Ein Traum wird für Manfred Sandner zum zweiten Mal wahr, als er 1975 den Panama-Kanal mit der «Verdi«, einer alten italienischen Linie «mit angestaubtem Nostalgieambiente» und Kakerlaken an Bord durchquert. Hier wird dem Deutschen der Unterschied zwischen «Vorstellung und Realität» deutlich: Anders als von ihm erwartet läuft der 82 Kilometer lange Kanal «nicht von Ost nach West, sondern von Nord nach Süd» – «so zerbröselt meine Schulweisheit».
Über das größte Abenteuer berichtet der pensionierte Lehrer im Kapitel «Silvester unterm Kreuz des Südens» oder «Ritt in die Anden», «eine Expedition von zehn bis elf Tagen». Dafür wurden viele Vorbereitungen getroffen: die Suche nach kundigen Führern, der Bau von Holzkisten zum Transport der Lebensmittel, die Erlaubnis für die Überquerung von argentinischem Grenzland – und das in Zeiten der Spannungen zwischen beiden Ländern aufgrund der Falklandinseln.
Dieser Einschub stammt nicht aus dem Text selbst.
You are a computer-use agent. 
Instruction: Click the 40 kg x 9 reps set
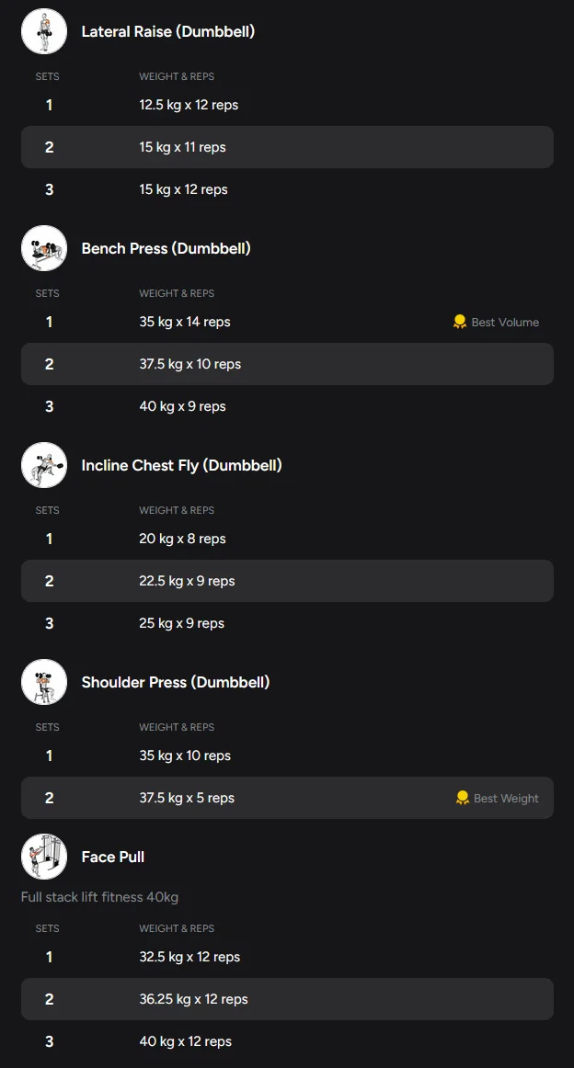[x=182, y=406]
Schließlich geht die Reise mit einer befreundeten Familie, den Arrieros und einer Karawane von 14 Tieren los. Schließlich sind es die Argentinier, die der Reisegruppe einen Strich durch die Rechnung machen: Statt ein Silvester «unter dem Sternenhimmel der Südhalbkugel» erleben die Abenteurer den Jahreswechsel «gefangen in einer argentinischen Kaserne». Wie es mit den reiselustigen Deutschen weitergegangen ist? Es lohnt sich das Lesen nicht nur dieses Kapitels des Buchs.